Of the records that follow, copy only the lines from the line containing "Open the 3 months graph" to the line containing "The image size is (1118, 553).", both included, exactly as written.

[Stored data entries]
* * * * *

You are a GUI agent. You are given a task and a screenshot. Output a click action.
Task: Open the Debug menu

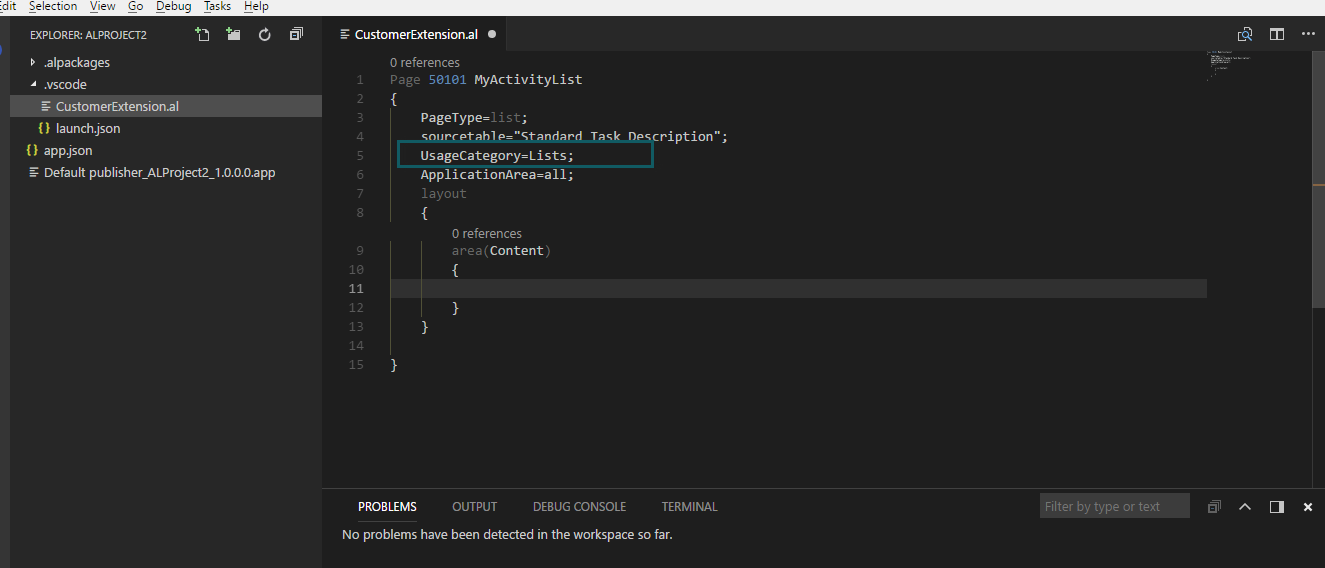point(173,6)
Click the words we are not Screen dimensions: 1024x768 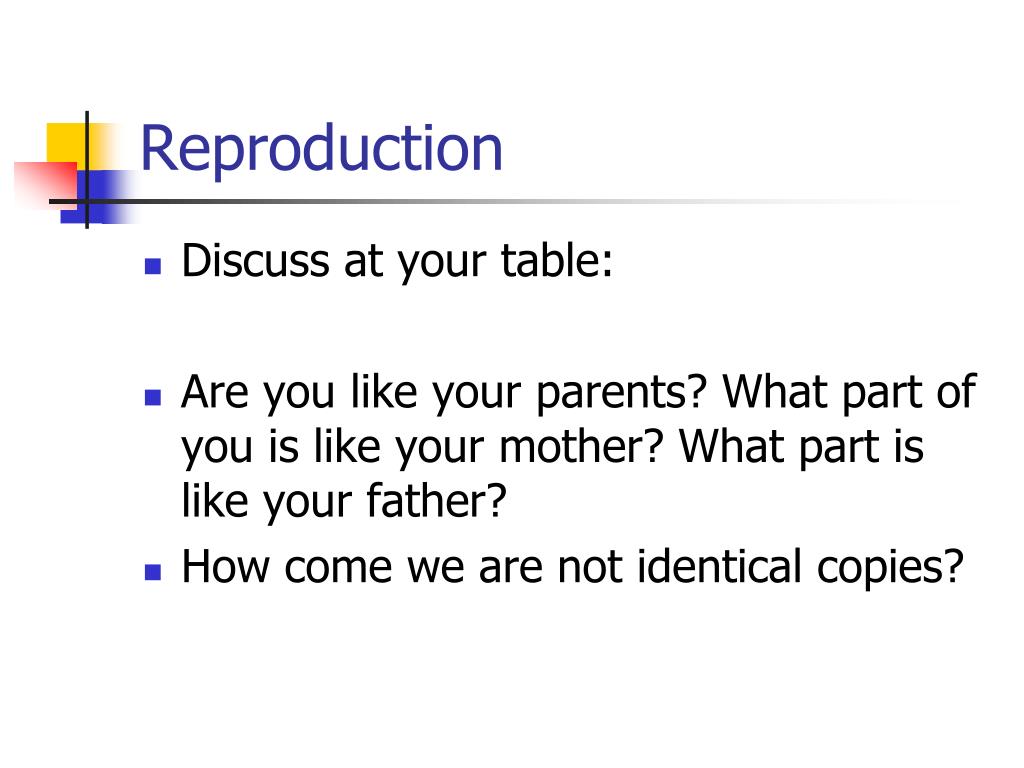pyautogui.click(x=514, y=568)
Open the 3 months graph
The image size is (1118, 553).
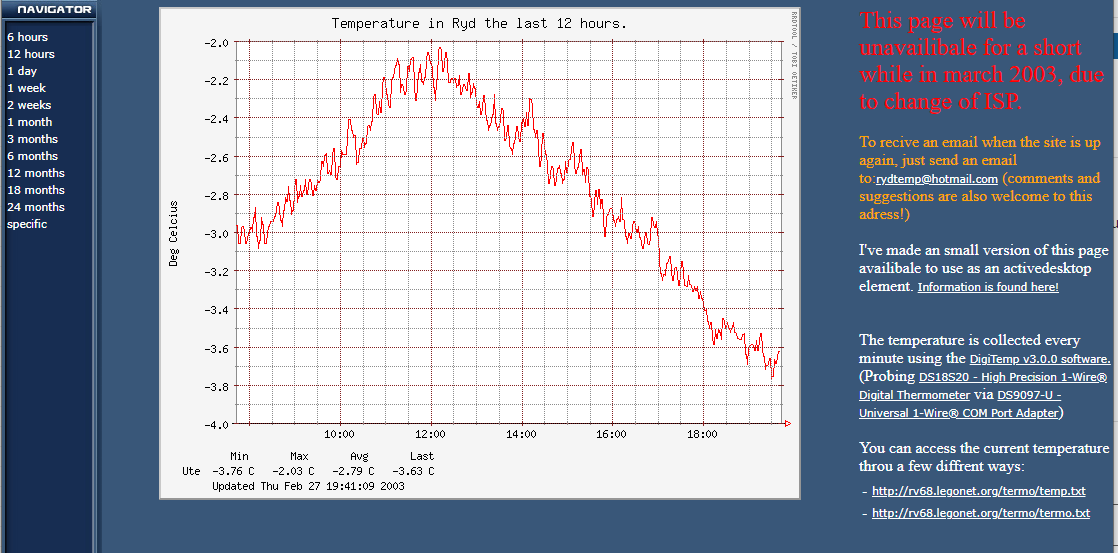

* * * * *

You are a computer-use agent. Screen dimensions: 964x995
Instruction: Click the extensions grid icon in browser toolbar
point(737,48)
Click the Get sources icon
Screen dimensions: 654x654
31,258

* * * * *

§ SOLUTION:
Open the 3 months graph
The image size is (1118, 553).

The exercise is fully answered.